### [Task objective]
Write out the entries word for word, from the line with "You are a GUI" to the line with "tap(83, 466)", and leave out the pictures.

### [Task material]

— begin —

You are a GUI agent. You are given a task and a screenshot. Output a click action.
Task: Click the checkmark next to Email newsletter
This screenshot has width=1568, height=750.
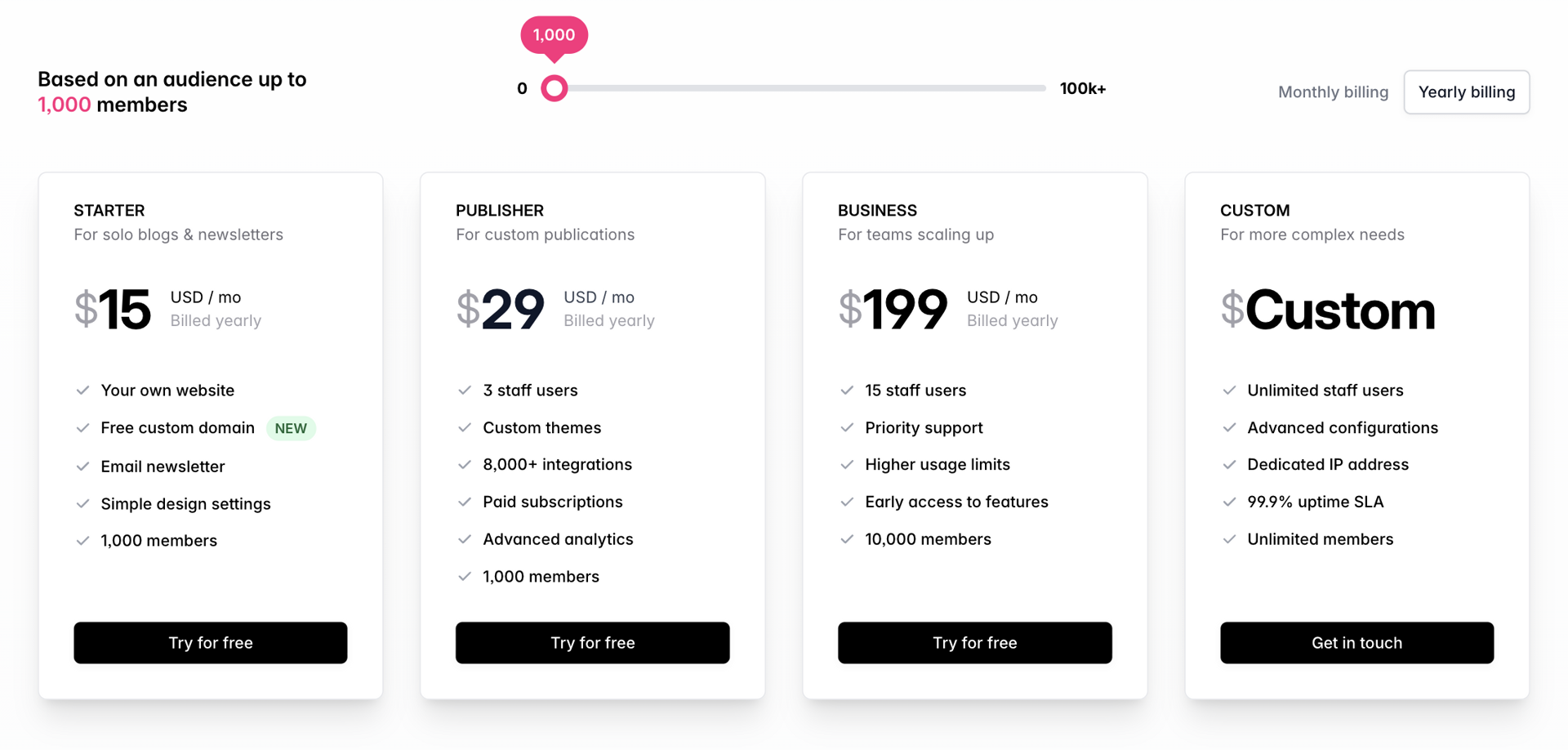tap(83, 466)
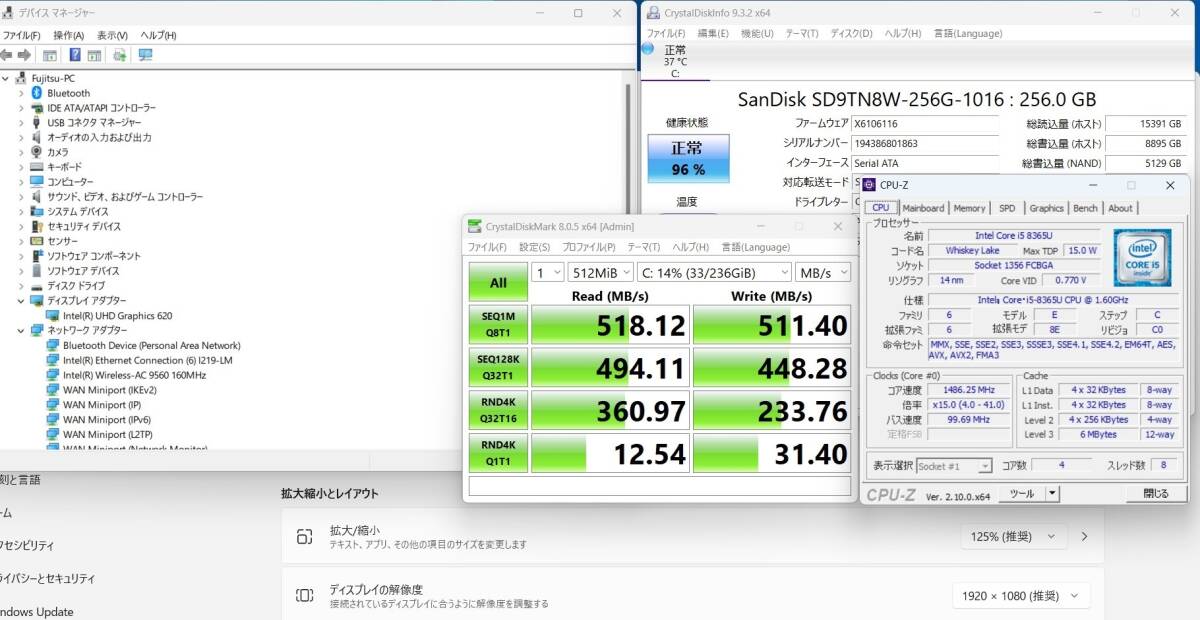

— end —
— begin —

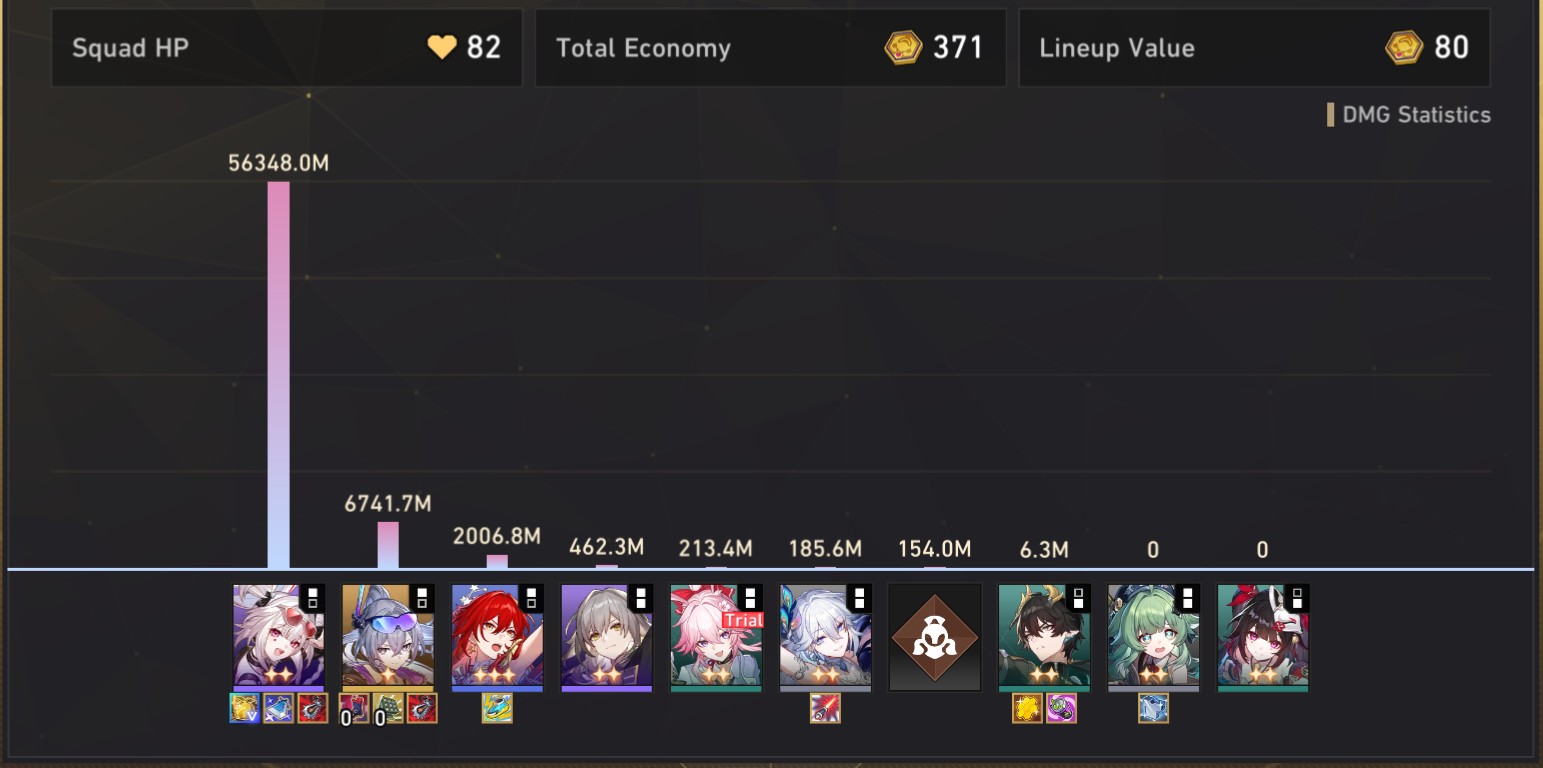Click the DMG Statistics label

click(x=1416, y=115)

— end —

### [Reply to the exercise]
You are a GUI agent. You are given a task and a screenshot. Output a click action.
Task: Click the checkmark next to Email newsletter
This screenshot has width=1568, height=750.
tap(83, 466)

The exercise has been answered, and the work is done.